The Thin Waist Stays Stable

AAAResolverV1 has not changed for universal identity. It does not need to. The identity gatekeepers, communication resolver, and commerce resolver are new capabilities that plug in alongside it — not modifications to it. This is the architectural proof that the Resolver is the thin waist: new layers above and below, the waist unchanged.

IntegraLens

IntegraLens is a stateless view contract that composes all IContractV2 responses — tokenizer, resolvers, policy resolver — into a single RecordView struct. One off-chain eth_call returns:

  • Complete state from every attached resolver
  • Available actions with routing information (which contract to call, which schema to use)
  • Transfer policy status with human-readable restriction messages

IntegraLens holds no state of its own. It reads from IntegraRecordV1 and IntegraRegistryV1 to discover attached contracts, then calls IContractV2 on each one. All calls are wrapped in try/catch — if a contract does not implement IContractV2 or reverts, the Lens gracefully returns empty state for that source.
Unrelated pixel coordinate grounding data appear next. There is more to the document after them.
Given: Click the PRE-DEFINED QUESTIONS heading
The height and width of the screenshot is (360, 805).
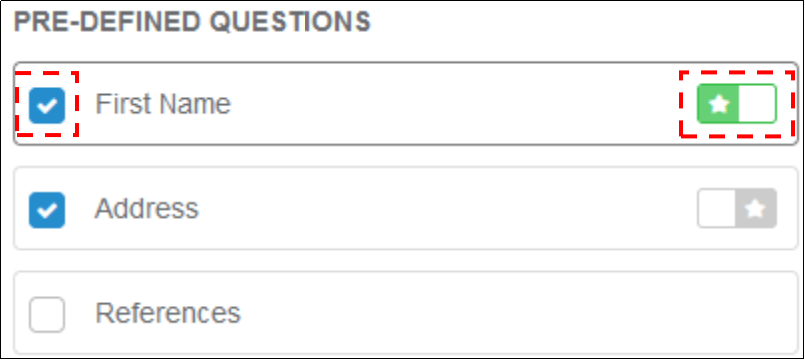Looking at the screenshot, I should 192,22.
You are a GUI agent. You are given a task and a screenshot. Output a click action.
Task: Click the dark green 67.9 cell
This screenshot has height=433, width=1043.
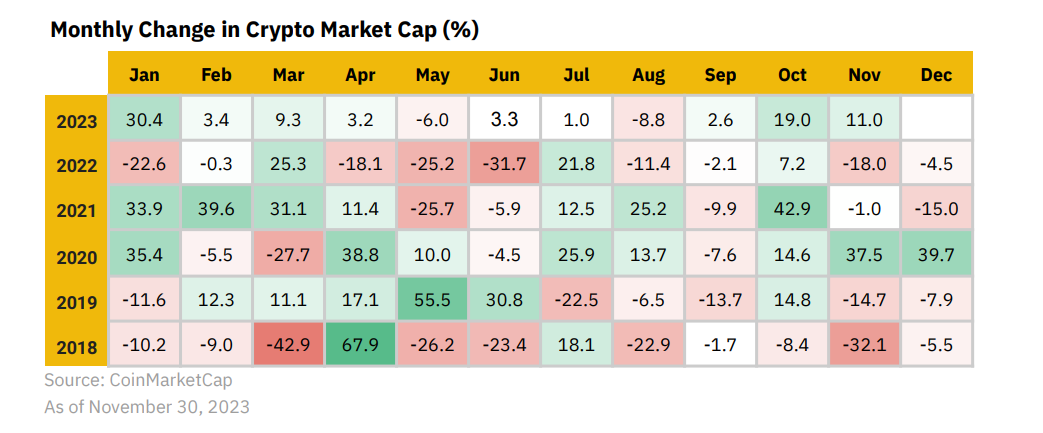coord(360,346)
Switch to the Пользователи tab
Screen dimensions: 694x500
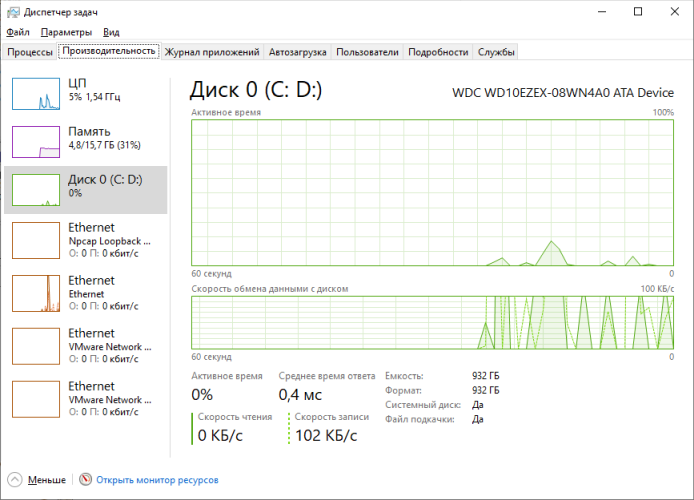367,52
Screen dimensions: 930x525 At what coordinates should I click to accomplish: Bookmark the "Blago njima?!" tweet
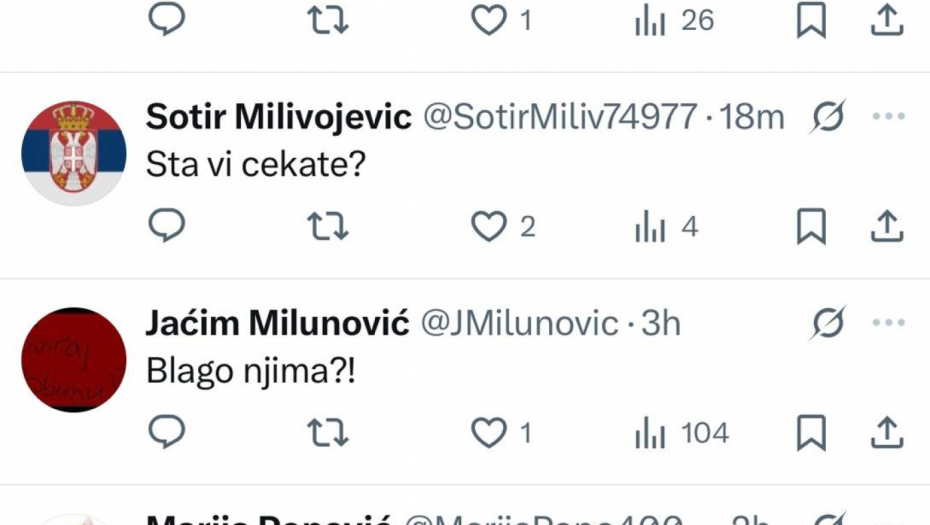pyautogui.click(x=811, y=433)
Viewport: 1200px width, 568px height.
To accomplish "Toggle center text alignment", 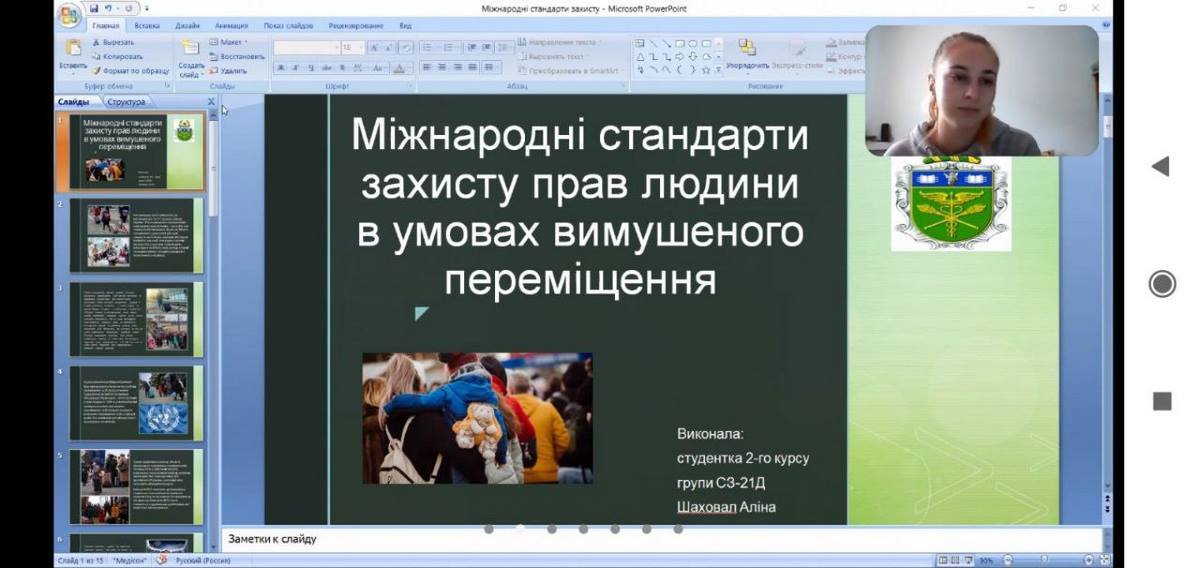I will 442,68.
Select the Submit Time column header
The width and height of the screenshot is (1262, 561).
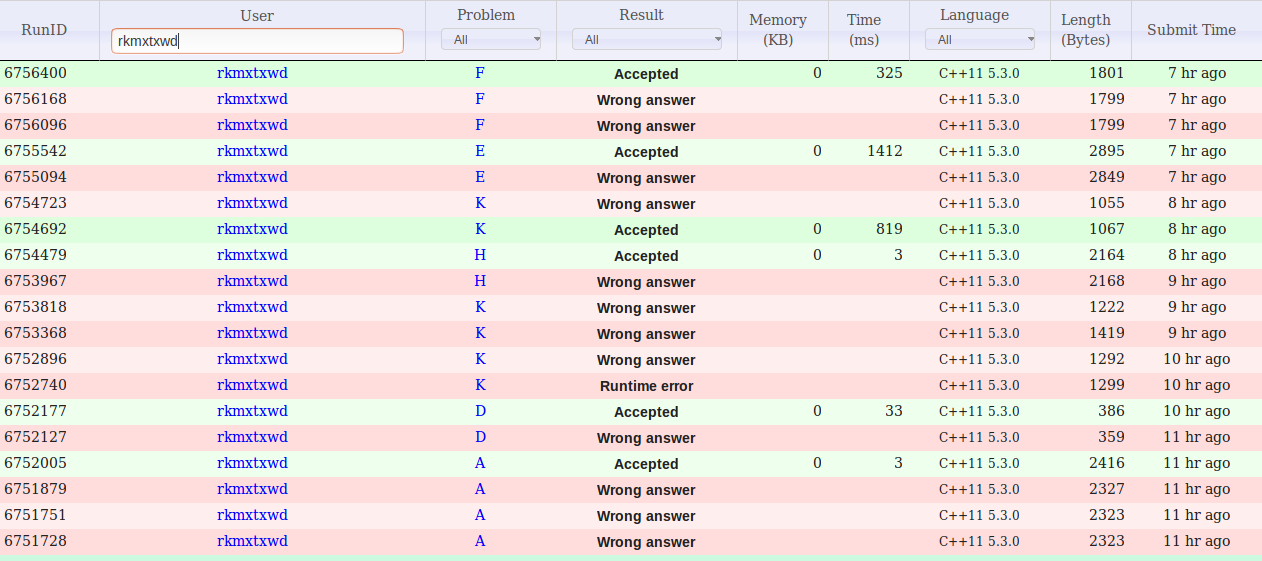click(1191, 30)
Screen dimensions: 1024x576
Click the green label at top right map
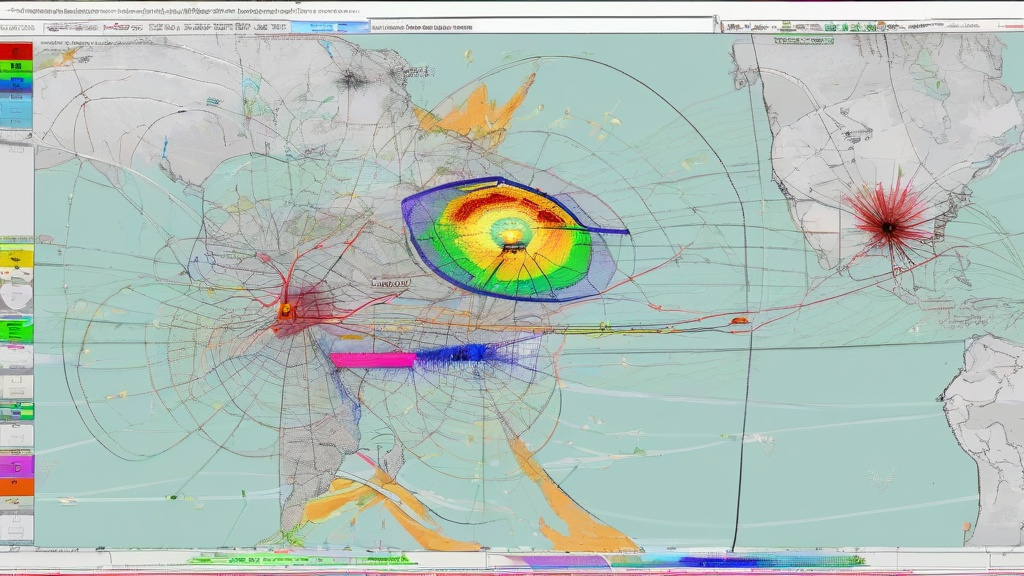pos(803,40)
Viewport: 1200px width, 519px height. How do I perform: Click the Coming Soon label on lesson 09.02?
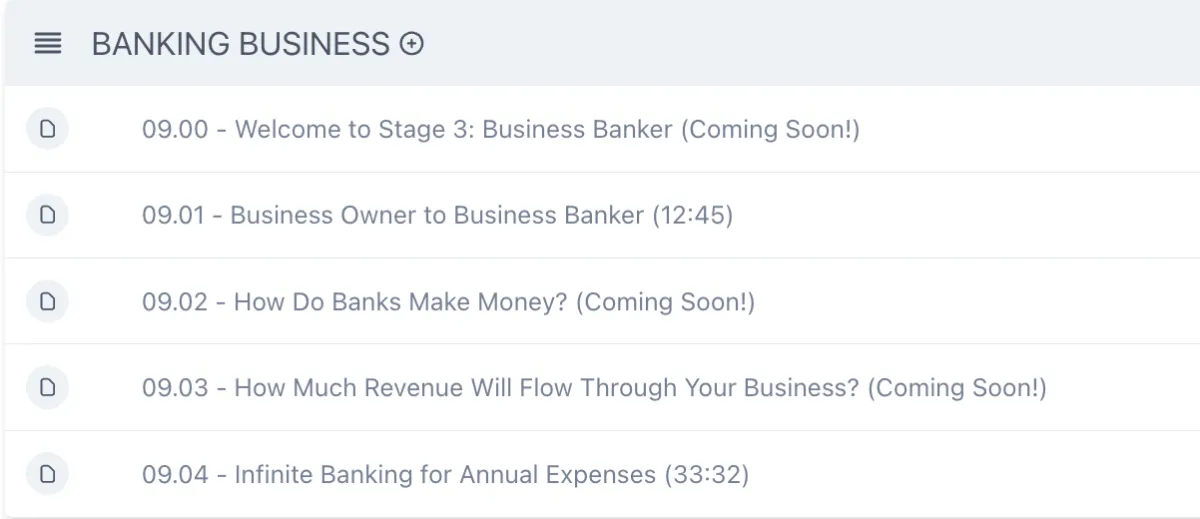click(665, 302)
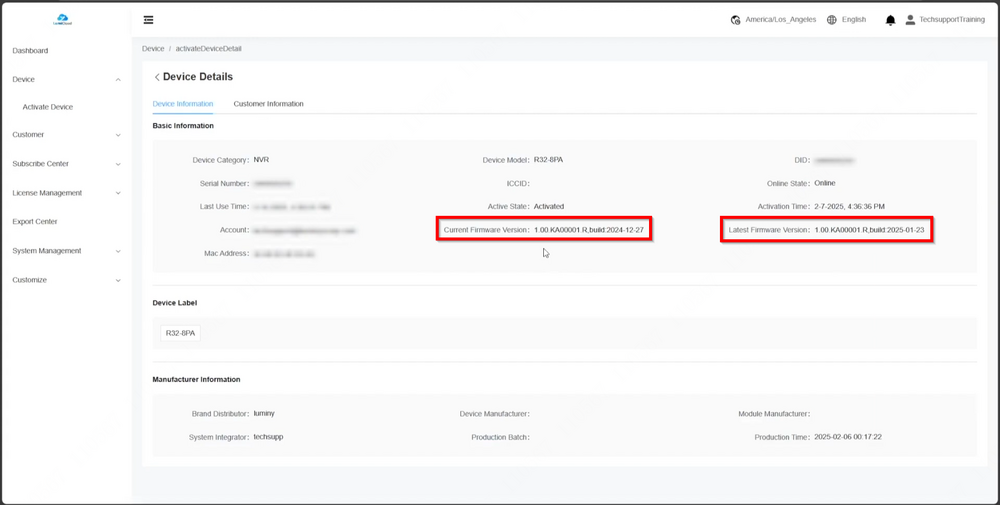The image size is (1000, 505).
Task: Click the user profile avatar icon
Action: tap(910, 20)
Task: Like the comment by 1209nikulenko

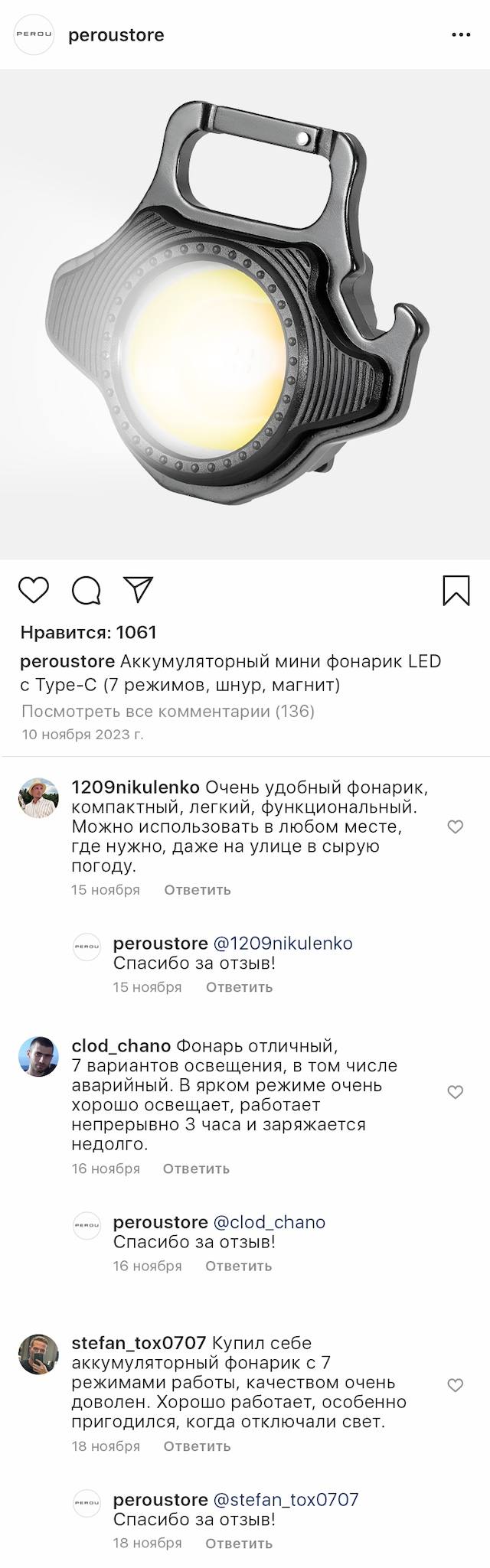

Because IntegraLens is pure view (no state, no storage, no admin), it carries zero upgrade risk and costs zero gas when called off-chain. It is the single integration point for any service that needs to understand a record's complete state — the contract intelligence layer, the front-end, the Provider Agent, and any third-party service that needs to inspect an agreement.

Every layer of the architecture was necessary. No single layer was sufficient.